Lontar.id – Film Bumi Manusia karya sastrawan besar Pramoedya Ananta Toer, sudah tayang di bioskop-bioskop Indonesia mulai 15 Agustus 2019.
Bumi Manusia merupakan seri pertama dari novel tetralogi Pulau Buruh, lalu muncullah novel Anak Semua Bangsa, Jejak Langkah dan Rumah Kaca. Empat serial novel Pram, semuanya ditulis sewaktu menjalani hukuman penjara dari rezim Orde Baru.
Pram merupakan salah satu tahanan politik (Tapol) yang dibuang di Pulau Buruh, karena dinggap memiliki relasi dengan partai terlarang di Indonesia yaitu Partai Komunis Indonesia (PKI).
Sebagai seorang sastrawan kenamaan, ruang geraknya dibatasi namun pikiran-pikirannya justru melanglang buana jauh melampuai masanya. Ia berhasil menyelesaikan novel tetralogi Pulau Buruh dalam kondisi yang sangat memprihatinkan.
Film Bumi Manusia mengangkat kembali latar sejarah tentang perjalanan seorang pelajar pribumi bernama Minke (Iqbal Ramadhan).
Ia masuk di sekolah HBS, salah satu sekolah tersohor di kalangan orang Eropa pada waktu itu. Minke seorang pribumi yang dipandang rendah orang Eropa sebagai manusia kelas sosial rendahan.
Serial pertama ini menceritakan tentang peran tiga tokoh utama yaitu Minke, Annelies Mellema (Mawar de Jongh) dan Nyai Ontosoroh (Sha Ine Febriyanti).
Annalies diceritakan sebagai sosok perempuan blesteran Belanda-Indo yang cantik. Kecantikan Annalies membuat Minke terpikat dan akhirnya menikahi gadis itu.
Nyai Ontosoroh sendiri adalah seorang gundik atau istri simpanan dari Herman Mellema, seorang pejabat VOC Belanda, sehingga kedudukannya dalam status sosial di masyarakat Jawa masih dianggap miring.
Meski demikian, Nyai Ontosoroh bukan seperti gundik-gundik lainnya yang hanya dijadikan sebagai alat pemuas nafsu belaka, tetapi ia memiliki pemikiran yang jauh cemerlang dan sangat terpelajar. Hal itu berkat dari kemampuan Bahasa Belanda yang ia kuasai serta belajar pada buku dan majalah yang berbahasa Belanda.

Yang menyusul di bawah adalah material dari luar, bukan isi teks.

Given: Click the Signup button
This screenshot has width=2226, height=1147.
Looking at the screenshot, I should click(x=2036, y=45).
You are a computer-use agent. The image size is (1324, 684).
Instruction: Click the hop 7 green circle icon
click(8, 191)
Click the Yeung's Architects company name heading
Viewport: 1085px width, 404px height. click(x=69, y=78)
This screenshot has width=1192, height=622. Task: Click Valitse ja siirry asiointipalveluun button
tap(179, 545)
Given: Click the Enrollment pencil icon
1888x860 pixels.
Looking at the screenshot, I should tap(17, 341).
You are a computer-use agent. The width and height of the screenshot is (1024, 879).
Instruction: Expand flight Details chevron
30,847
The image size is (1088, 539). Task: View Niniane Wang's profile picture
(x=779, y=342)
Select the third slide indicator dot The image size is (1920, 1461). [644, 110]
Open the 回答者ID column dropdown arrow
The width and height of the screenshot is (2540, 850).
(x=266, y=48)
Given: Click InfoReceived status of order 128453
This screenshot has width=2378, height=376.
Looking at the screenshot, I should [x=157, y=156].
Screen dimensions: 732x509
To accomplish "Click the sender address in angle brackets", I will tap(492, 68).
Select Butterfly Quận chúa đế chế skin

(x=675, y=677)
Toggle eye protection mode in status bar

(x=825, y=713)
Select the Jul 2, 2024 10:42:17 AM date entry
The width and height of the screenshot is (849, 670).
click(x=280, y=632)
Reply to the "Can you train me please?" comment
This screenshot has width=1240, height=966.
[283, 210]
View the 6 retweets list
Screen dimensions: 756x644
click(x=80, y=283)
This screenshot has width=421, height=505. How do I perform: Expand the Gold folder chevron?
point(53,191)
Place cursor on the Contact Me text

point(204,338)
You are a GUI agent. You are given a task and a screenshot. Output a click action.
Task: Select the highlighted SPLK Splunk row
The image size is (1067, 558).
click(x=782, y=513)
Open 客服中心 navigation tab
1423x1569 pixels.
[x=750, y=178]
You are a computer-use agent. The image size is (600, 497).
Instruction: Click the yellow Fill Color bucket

Diceritakan dalam Bumi Manusia, Minke adalah seorang tokoh Kebangkitan Nasional Indonesia dan juga dikenal sebagai bapak perintis surat kabar yaitu Raden Mas Djokomono Tirto Adhi Soerjo yang lahir di Blora (1880-1918).
Minke memang cukup beruntung bisa masuk di sekolah HBS dan menyerap ilmu pengatahuan dan budaya Eropa. Dari sanalah ia belajar dan sadar, bahwa dirinya tetap sebagai seorang pribumi yang kerap direndahkan oleh teman-teman sekelasnya.
Namun dari sanalah, Minke mulai menyadari posisinya sebagai pribumi. Minke mulai melakukan perlawanan dengan jalan menulis, tulisan-tulisannya terbit di koran dan banyak orang terpengaruh dari tulisannya.
Minke menyadari bahwa perlawanan dengan mengangkat senjata tak mungkin ia lakukan, tetapi melalui tulisanya, ia bisa menumpahkan semua keresahannya tentang bangsanya sendiri di bawah kekuasaan Belanda.
Film Bumi Manusia garapan Hanung Bramantyo ini membangkitkan kembali ingatan sejarah perjalanan bangsa kita, bagaimana pribumi diperlakukan tak manusiawi oleh penjajah masa itu. Tidak saja kekayaan isi lama kita dikeruk habis, tetapi harkat dan martabat kita sebagai sebuah bangsa yang besar ikut tercabik-cabik.
Terlepas dari perdebatan yang tak penting menurut saya, apakah Iqbal yang memerankan Minke dianggap tak representatif dengan kobaran jiwa perjuagan yang menyala-nyala. Namun lewat film ini, sebagian masyarakat dapat menikmati suguhan latar sejarah perjuangan dan kebangkitan nasional Indonesia di abad 20.
Daripada ikut berdebat apakah Iqbal Ramadhan pantas atau tidak berperan sebagai Minke, menurut saya, kita tunggu saja filmnya tayang di bioskop, barulah kemudian mengomentari dan mengkritiknya.